Around the world without the planes

Slow traveller and author Ed Gillespie discovers the joy of slow travel on a 45,000 mile flight-free journey around the world

Just over a decade ago I gave up flying to my holiday destinations, and ever since people have looked upon this decision with horror, as if giving up flying was the ultimate foolhardy sacrifice; a self-flagellating gesture of penance in which the personal loss would far outweigh the environmental gains. I set out to prove the contrary in rather extreme fashion: in 2007 I circumnavigated the globe without going anywhere near an airport.

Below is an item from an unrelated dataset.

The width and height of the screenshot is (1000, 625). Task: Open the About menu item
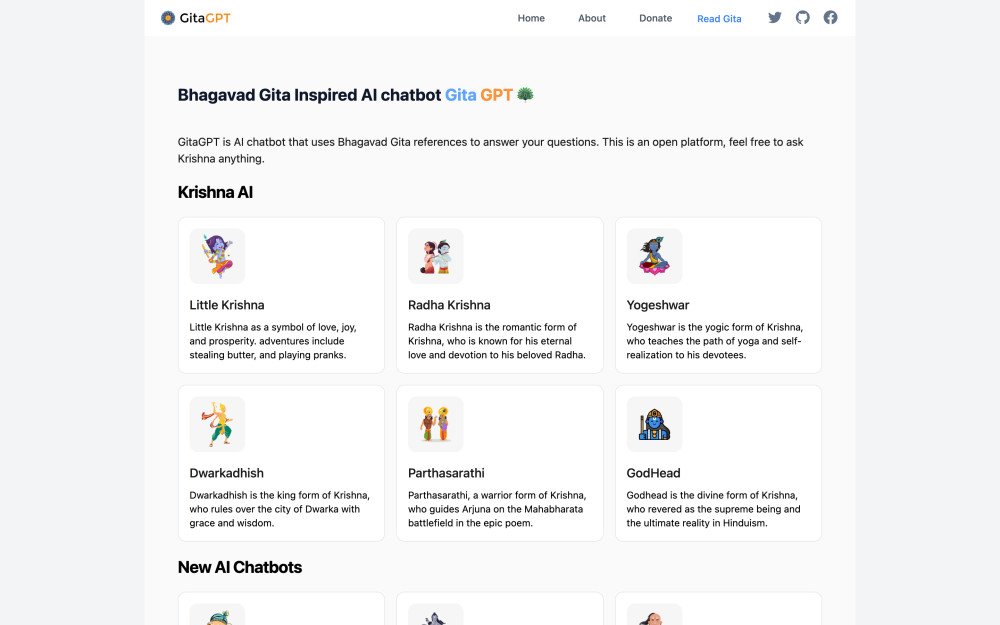pyautogui.click(x=592, y=18)
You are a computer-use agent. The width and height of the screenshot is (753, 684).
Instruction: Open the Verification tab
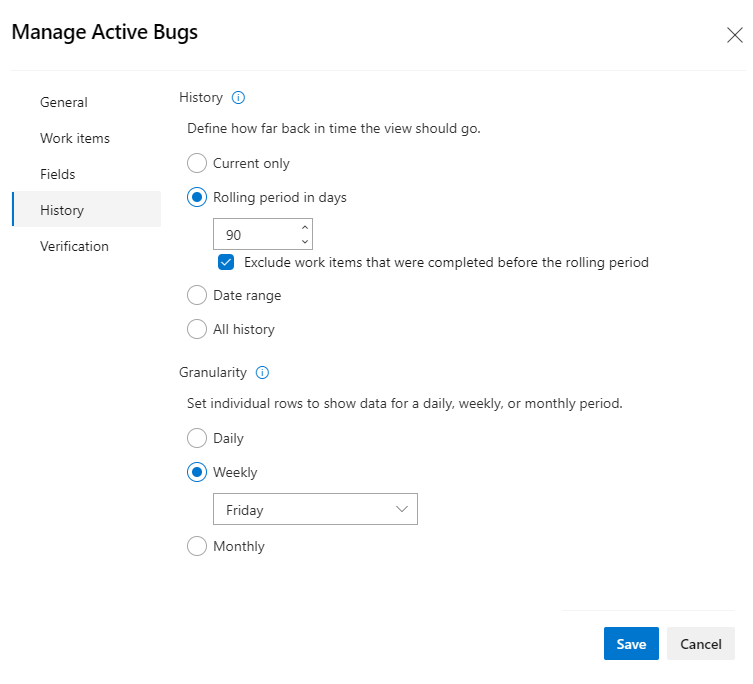[x=74, y=246]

By forsaking planes, and their associated destructive carbon emissions, I hoped to rediscover the joy of travelling through the world, not just over it. I wanted to experience the intimate transition of landscape, culture, people and language, soak up the sights, sounds and smells of the journey and not just bunny-hop around the planet in an aluminium sausage. By staying grounded I hoped to find the journey itself to be my reward.

My 13-month trip took in 31 countries and covered over 45,000 miles. The wonderful land and seascapes remain in my mind, like a continuous visual memory of each incremental step. The icy white expanses of the vast, and frozen, Lake Baikal in Siberia, through which I dangled a fishing line to catch, cook and eat the freshest fish I’ve ever tasted. Or rumbling through the sands of the Gobi Desert in Mongolia, vultures circling above the bleached bones of skeletons dotted across the harsh and arid surroundings.

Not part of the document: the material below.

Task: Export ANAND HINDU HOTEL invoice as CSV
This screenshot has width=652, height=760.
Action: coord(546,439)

Flying makes the world seem small. But let’s face it, it’s not. When you bump across every last dusty mile of land from London to Singapore, sail the crest of each briny wave of the Timor, Tasman and Pacific seas and oceans, rattle through Central America and finally blow back across the Atlantic to England, the world feels like a mighty big place. Slow travel resizes the world in a way that represents reality, not perception.

That sense of scale, the wonderful appreciation of gentle change that overland journeys involve, the slow shifts that reveal the planet and its people’s rich and varied delights, were the joys of my voyage.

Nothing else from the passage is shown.